Object ret = new Object();//My actual WritableComparable impl
Reader[] readers = MapFileOutputFormat.getReaders(new Path(file), new Configuration());
Partitioner<K,V> p = new HashPartitioner<>();
Writable e = MapFileOutputFormat.getEntry(readers, p key, ret);

Naively, I ignored the HashPartioner bit and expected that this would find my entry, but no luck. So my next step was to loop over the readers and do a get(..). This solution did work, but it was extremely slow as the files were created by 128 tasks resulting in 128 part files.

So I investigated the importance of HashPartitioner and found that internally it uses it to identify which reader to use, but it seems that Spark is not using the same partitioning logic. So I modified to:

rdd.partitionBy(new org.apache.spark.HashPartitioner(128)).sortByKey().saveAsNewAPIHadoopFile(....MapFileOutputFormat.class)

But again the 2 HashPartioner did not match. So the questions part...

  • Is there a way to combine the MapFiles efficiently (as this would ignore the paritioning logic)?
  • MapFileOutputFormat.getReaders(new Path(file), new Configuration()); is very slow. Can I identify the reader more efficiently?
  • I am using MapR-FS as the underlying DFS. Will this be using the same HashParitioner implementation?
  • Is there a way to avoid repartitioning, or should the data be sorted over the whole file? (In contrast to being sorted within the partition)
  • I am also getting an exception _SUCCESS/data does not exist. Do I need to manually delete this file?

Any links about this would be greatly appreciated.

PS. If entries are sorted, then how is it possible to use the HashPartitioner to locate the correct Reader? This would imply that data parts are Hash Partitioned and then Sorted by key. So I also tried rdd.repartiotionAndSortWithinPartitions(new HashPartitioner(280)), but again without any luck.


Solution

  • Digging into the issue, I found that the Spark HashPartitioner and Hadoop HashPartitioner have different logic.

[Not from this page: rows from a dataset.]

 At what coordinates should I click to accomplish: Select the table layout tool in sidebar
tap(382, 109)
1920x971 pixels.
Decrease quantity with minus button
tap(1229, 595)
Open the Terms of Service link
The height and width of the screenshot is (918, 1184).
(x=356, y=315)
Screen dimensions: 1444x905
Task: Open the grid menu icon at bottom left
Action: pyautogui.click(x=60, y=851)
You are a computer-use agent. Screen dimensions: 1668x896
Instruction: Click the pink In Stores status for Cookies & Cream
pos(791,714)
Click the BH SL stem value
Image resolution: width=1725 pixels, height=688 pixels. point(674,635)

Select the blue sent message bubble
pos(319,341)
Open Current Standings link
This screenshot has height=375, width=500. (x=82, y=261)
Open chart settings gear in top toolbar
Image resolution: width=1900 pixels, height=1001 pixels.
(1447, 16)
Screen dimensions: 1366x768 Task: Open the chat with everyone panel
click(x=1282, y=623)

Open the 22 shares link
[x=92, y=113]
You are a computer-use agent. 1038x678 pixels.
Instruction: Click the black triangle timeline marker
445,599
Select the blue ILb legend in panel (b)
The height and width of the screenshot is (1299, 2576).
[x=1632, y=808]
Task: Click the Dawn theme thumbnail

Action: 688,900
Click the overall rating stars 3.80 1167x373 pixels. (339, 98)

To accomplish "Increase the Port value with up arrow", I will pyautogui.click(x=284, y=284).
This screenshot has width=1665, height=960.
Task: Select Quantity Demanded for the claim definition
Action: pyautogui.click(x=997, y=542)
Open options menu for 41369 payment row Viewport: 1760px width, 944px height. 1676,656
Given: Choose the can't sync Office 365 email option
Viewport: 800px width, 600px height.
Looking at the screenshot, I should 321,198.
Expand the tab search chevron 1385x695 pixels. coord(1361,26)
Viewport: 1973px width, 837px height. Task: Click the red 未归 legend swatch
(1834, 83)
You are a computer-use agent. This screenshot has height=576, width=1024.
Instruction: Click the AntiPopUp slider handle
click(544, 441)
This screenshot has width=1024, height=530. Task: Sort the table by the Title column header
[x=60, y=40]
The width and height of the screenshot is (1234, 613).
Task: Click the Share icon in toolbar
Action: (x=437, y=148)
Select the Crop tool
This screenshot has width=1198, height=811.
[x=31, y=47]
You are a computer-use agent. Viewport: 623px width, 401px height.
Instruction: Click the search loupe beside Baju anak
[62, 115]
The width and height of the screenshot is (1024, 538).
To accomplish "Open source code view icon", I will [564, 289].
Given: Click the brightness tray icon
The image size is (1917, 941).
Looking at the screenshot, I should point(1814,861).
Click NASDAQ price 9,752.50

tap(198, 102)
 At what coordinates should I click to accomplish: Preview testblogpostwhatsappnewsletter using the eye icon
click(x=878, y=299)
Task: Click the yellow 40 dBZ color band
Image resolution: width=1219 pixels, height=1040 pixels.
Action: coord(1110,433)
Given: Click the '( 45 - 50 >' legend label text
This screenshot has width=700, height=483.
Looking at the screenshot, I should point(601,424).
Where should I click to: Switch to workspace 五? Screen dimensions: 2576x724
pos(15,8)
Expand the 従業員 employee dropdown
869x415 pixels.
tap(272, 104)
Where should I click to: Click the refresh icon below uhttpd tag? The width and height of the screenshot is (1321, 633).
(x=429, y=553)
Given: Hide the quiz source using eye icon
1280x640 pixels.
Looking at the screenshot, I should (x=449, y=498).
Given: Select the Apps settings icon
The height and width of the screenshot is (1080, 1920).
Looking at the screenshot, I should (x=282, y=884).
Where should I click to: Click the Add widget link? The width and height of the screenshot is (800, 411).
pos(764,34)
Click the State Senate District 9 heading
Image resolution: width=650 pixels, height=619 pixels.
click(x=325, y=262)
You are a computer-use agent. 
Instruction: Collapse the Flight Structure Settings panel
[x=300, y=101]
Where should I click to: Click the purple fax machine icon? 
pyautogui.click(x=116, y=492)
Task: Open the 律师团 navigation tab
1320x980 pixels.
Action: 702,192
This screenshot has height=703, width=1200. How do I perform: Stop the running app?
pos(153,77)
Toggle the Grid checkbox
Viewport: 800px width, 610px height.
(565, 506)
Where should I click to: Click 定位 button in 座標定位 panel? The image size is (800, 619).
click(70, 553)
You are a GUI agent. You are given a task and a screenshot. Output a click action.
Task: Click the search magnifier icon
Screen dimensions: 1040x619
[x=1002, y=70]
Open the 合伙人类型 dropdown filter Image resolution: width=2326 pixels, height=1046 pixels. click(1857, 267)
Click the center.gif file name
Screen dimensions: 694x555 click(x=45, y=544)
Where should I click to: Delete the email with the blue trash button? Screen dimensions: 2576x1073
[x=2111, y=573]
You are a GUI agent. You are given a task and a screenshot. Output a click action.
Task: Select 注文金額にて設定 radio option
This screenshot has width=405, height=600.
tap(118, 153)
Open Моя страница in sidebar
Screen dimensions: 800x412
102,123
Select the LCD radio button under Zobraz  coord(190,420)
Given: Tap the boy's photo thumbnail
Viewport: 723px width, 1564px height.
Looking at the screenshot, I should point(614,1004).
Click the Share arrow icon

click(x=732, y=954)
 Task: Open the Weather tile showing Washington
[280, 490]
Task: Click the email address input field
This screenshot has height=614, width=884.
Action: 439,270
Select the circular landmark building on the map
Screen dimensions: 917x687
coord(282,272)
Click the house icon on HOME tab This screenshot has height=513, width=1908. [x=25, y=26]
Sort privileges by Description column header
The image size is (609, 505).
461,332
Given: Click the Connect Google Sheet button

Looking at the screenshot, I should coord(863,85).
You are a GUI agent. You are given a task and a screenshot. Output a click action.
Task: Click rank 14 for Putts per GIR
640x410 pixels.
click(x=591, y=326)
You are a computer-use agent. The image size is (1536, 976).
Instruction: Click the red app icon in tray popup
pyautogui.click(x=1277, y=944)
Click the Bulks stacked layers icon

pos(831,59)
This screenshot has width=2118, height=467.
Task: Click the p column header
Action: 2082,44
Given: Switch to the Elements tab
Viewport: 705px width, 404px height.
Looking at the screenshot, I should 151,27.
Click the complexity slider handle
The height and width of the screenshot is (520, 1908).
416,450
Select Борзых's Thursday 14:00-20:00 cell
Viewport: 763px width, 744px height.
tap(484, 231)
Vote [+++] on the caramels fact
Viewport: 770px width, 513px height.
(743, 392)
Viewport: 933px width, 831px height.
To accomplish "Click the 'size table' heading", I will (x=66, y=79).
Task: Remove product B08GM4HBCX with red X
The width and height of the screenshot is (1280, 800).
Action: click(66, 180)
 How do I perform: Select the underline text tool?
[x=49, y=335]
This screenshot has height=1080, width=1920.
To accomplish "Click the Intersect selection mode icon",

    So the "brute force" solution I tried and works is the following.

    Save the MapFile using rdd.repartitionAndSortWithinPArtitions(new org.apache.aprk.HashPartitioner(num_of_parititions)).saveAsNewAPIHadoopFile(....MapFileOutputFormat.class);

    Lookup using:

    • Reader[] readers = MapFileOutputFormat.getReaders(new Path(file),new Configuration());
    • org.apache.aprk.HashPartitioner p = new org.apache.aprk.HashPartitioner(readers.length);
    • readers[p.getPartition(key)].get(key,val);

    This is "dirty" as the MapFile access is now bound to the Spark partitioner rather than the intuitive Hadoop HashPartitioner. I could implement a Spark partitioner that uses Hadoop HashPartitioner to improve on though.

    This also does not address the problem with slow access to the relatively large number of reducers. I could make this even 'dirtier' by generating the file part number from the partitioner but I am looking for a clean solution, so please post if there is a better approach to this problem.